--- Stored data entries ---
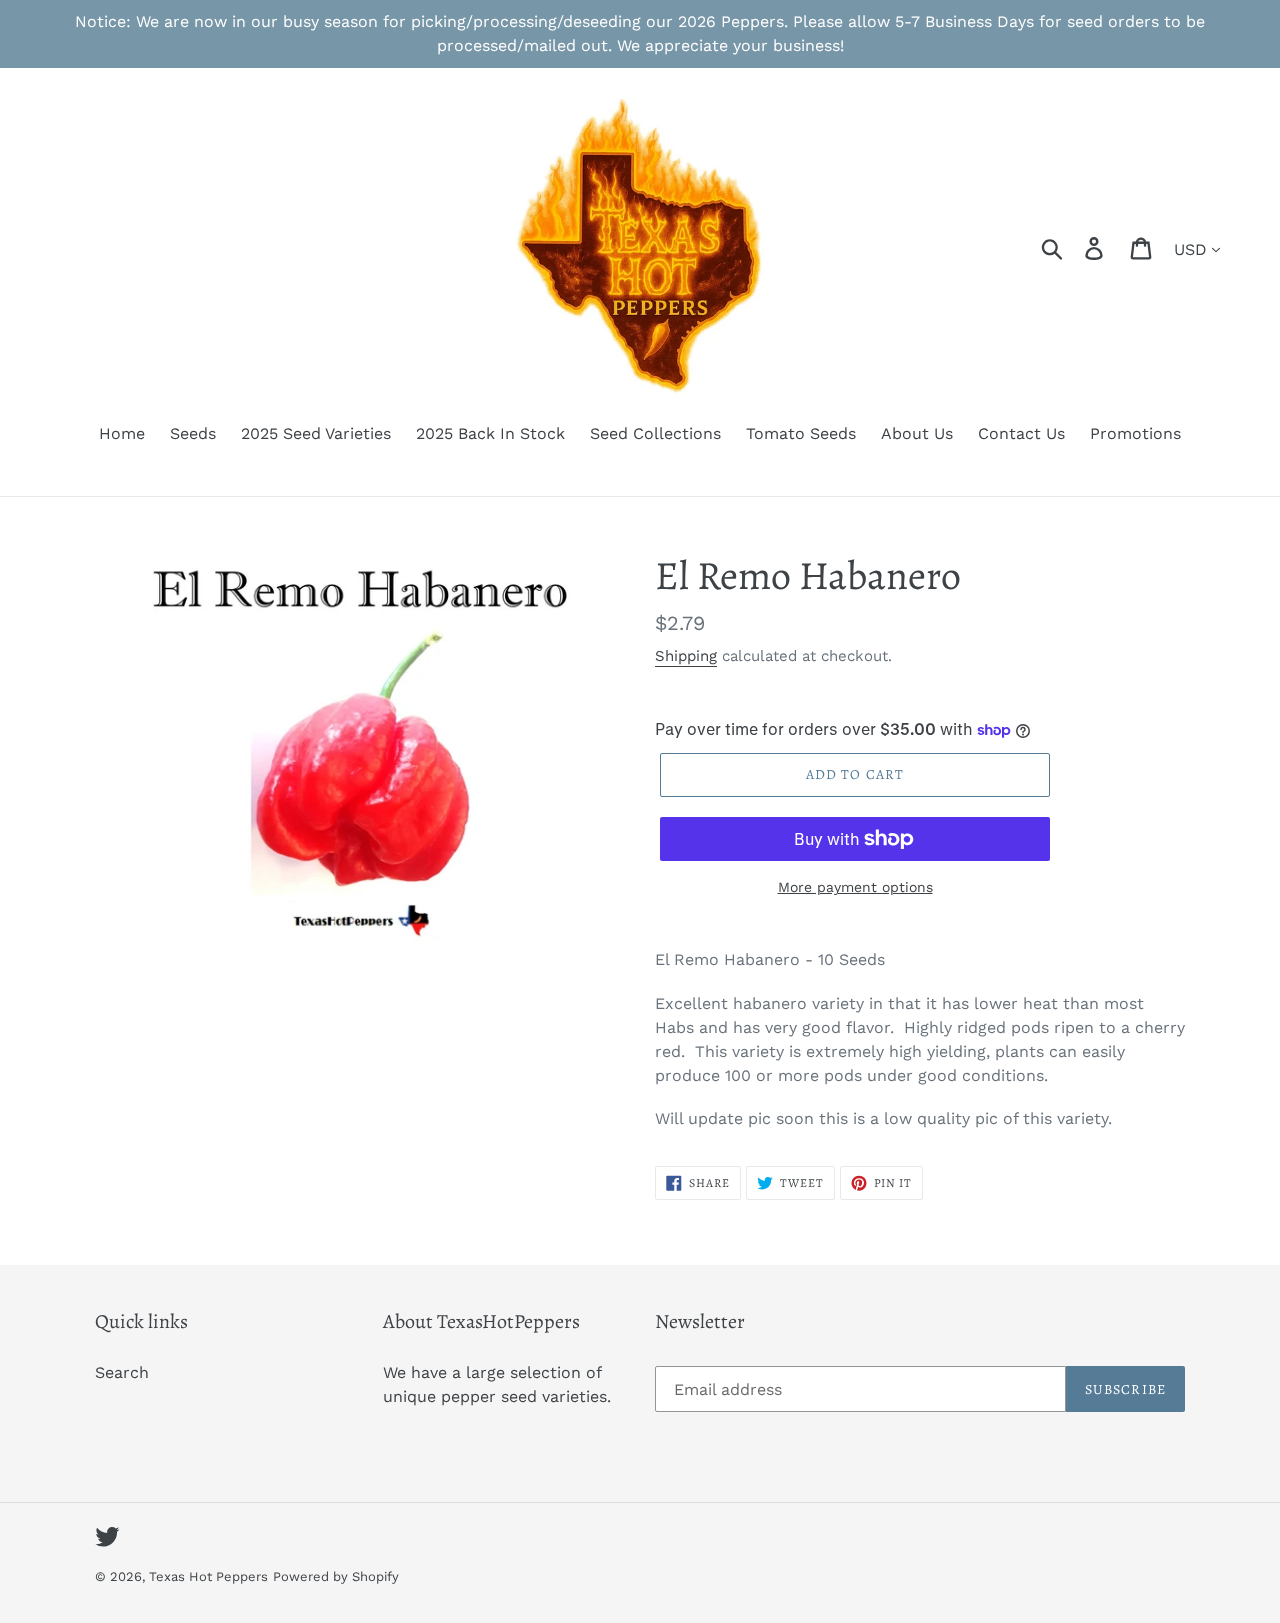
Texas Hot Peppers (208, 1576)
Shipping (686, 656)
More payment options (855, 887)
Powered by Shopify (336, 1576)
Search (122, 1372)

--- What to do ---
Reproduce the entries above exactly, though not their pictures.

--- Exercise result ---
Texas Hot Peppers (208, 1576)
Shipping (686, 656)
More payment options (855, 887)
Powered by Shopify (336, 1576)
Search (122, 1372)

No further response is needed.